→ EXTRACTED ENTRIES:
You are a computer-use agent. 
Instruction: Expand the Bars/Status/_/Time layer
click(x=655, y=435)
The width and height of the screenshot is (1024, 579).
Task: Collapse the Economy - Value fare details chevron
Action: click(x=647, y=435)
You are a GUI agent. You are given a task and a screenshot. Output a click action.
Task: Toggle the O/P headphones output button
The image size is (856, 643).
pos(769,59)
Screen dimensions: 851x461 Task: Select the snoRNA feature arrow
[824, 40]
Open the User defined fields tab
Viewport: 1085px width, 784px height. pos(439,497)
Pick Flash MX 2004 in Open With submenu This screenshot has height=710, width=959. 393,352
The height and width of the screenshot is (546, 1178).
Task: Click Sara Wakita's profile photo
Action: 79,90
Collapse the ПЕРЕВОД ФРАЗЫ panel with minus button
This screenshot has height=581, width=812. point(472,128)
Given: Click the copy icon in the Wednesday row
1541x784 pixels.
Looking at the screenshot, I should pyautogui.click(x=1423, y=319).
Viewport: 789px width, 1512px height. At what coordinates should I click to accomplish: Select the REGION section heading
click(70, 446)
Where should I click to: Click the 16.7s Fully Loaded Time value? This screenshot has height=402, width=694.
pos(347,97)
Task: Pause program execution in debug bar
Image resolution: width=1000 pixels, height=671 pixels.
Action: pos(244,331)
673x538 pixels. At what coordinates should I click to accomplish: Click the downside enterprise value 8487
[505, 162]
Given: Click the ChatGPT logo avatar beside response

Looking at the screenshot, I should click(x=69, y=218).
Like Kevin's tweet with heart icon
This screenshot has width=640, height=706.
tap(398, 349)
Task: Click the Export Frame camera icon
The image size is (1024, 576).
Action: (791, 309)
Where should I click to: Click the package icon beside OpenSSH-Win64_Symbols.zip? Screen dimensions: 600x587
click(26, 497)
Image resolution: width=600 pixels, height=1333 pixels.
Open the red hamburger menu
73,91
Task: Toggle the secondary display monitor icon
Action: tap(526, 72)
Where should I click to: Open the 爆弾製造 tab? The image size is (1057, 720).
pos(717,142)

→ WORK REQUIRED:
Each record above has to be repeated word for word.

→ EXERCISE RESPONSE:
You are a computer-use agent. 
Instruction: Expand the Bars/Status/_/Time layer
click(x=655, y=435)
The width and height of the screenshot is (1024, 579).
Task: Collapse the Economy - Value fare details chevron
Action: click(x=647, y=435)
You are a GUI agent. You are given a task and a screenshot. Output a click action.
Task: Toggle the O/P headphones output button
The image size is (856, 643).
pos(769,59)
Screen dimensions: 851x461 Task: Select the snoRNA feature arrow
[824, 40]
Open the User defined fields tab
Viewport: 1085px width, 784px height. pos(439,497)
Pick Flash MX 2004 in Open With submenu This screenshot has height=710, width=959. 393,352
The height and width of the screenshot is (546, 1178).
Task: Click Sara Wakita's profile photo
Action: 79,90
Collapse the ПЕРЕВОД ФРАЗЫ panel with minus button
This screenshot has height=581, width=812. point(472,128)
Given: Click the copy icon in the Wednesday row
1541x784 pixels.
Looking at the screenshot, I should pyautogui.click(x=1423, y=319).
Viewport: 789px width, 1512px height. At what coordinates should I click to accomplish: Select the REGION section heading
click(70, 446)
Where should I click to: Click the 16.7s Fully Loaded Time value? This screenshot has height=402, width=694.
pos(347,97)
Task: Pause program execution in debug bar
Image resolution: width=1000 pixels, height=671 pixels.
Action: pos(244,331)
673x538 pixels. At what coordinates should I click to accomplish: Click the downside enterprise value 8487
[505, 162]
Given: Click the ChatGPT logo avatar beside response

Looking at the screenshot, I should click(x=69, y=218).
Like Kevin's tweet with heart icon
This screenshot has width=640, height=706.
tap(398, 349)
Task: Click the Export Frame camera icon
The image size is (1024, 576).
Action: (791, 309)
Where should I click to: Click the package icon beside OpenSSH-Win64_Symbols.zip? Screen dimensions: 600x587
click(26, 497)
Image resolution: width=600 pixels, height=1333 pixels.
Open the red hamburger menu
73,91
Task: Toggle the secondary display monitor icon
Action: tap(526, 72)
Where should I click to: Open the 爆弾製造 tab? The image size is (1057, 720).
pos(717,142)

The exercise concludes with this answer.